Data-Efficient Quantum Noise Modeling via Machine Learning
Yanjun Ji, Marco Roth, David A. Kreplin, Ilia Polian, Frank K. Wilhelm
TL;DR
This work tackles the challenge of modeling quantum noise on near-term devices without heavy calibration overhead. It introduces a circuit-size-independent, physically motivated parameterized noise description $\mathcal{N}(\boldsymbol{\theta})$ whose 20 parameters are learned via Bayesian optimization to minimize the mean $D_H$ between simulated and experimental distributions. The method achieves up to 65% reduction in $D_H$ across QAOA, VQE, and random circuits on multiple superconducting IBM backends, and demonstrates strong extrapolation from 4–6 to 7–9 qubits. The application-aware calibration, reuse of vendor-calibration priors, and offline, data-efficient workflow enable improved noise-aware compilation and error mitigation without extra calibration experiments.
Abstract
Maximizing the computational utility of near-term quantum processors requires predictive noise models that inform robust, noise-aware compilation and error mitigation. Conventional models often fail to capture the complex error dynamics of real hardware or require prohibitive characterization overhead. We introduce a data-efficient framework that first constructs a physically motivated, parameterized noise model, and subsequently employs machine learning-driven Bayesian optimization to identify its parameters. Our approach circumvents costly characterization protocols by estimating algorithm- and hardware-specific error parameters directly from readily available experimental data derived from existing application and benchmark circuit executions.
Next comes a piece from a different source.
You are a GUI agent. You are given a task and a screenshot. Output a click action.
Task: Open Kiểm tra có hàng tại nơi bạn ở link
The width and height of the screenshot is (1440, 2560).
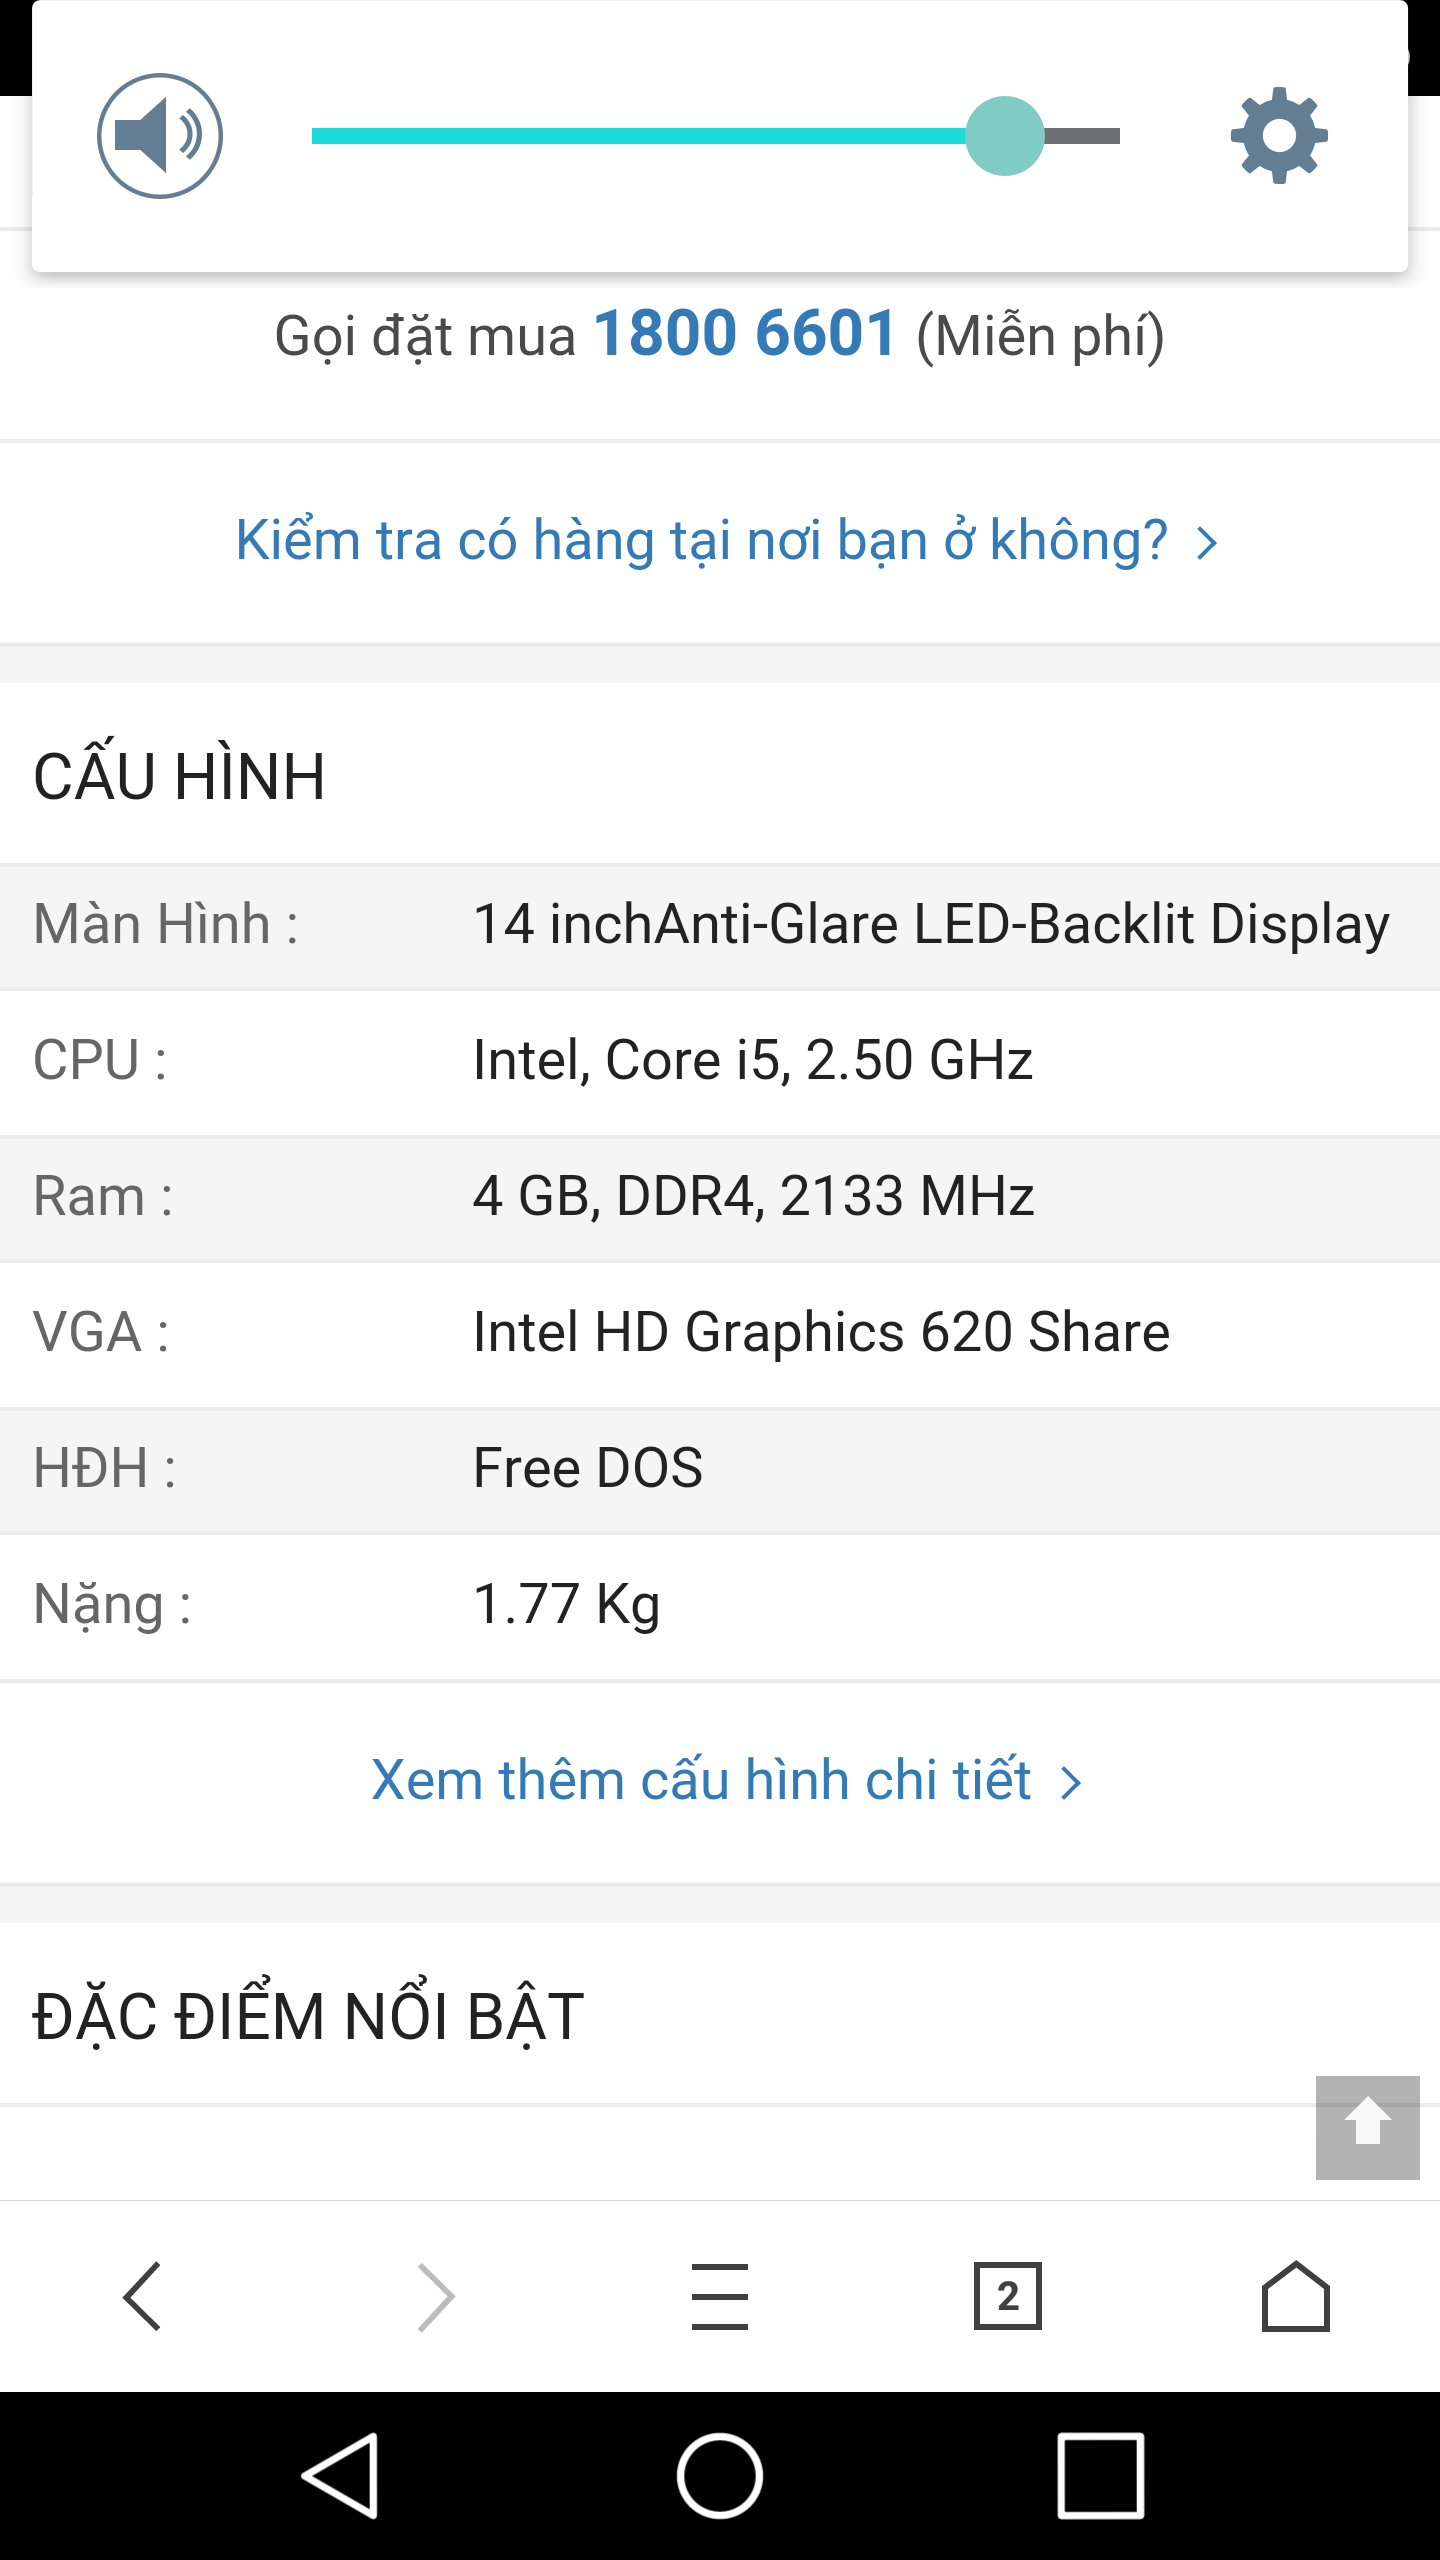coord(701,541)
The generality and robustness of the framework are demonstrated across diverse algorithms and superconducting devices, yielding high-fidelity predictions by estimating an independent parameter set tailored to each specific algorithm-hardware context. Crucially, we show that a model calibrated exclusively on small-scale circuits accurately predicts the behavior of larger validation circuits. Our data-efficient approach achieves up to a 65% improvement in model fidelity quantified by the Hellinger distance between predicted and experimental circuit output distributions, compared to standard noise models derived from device properties. This work establishes a practical paradigm for application-aware noise characterization, enabling compilation and error-mitigation strategies tailored to the specific interplay between quantum algorithms and device-specific noise dynamics.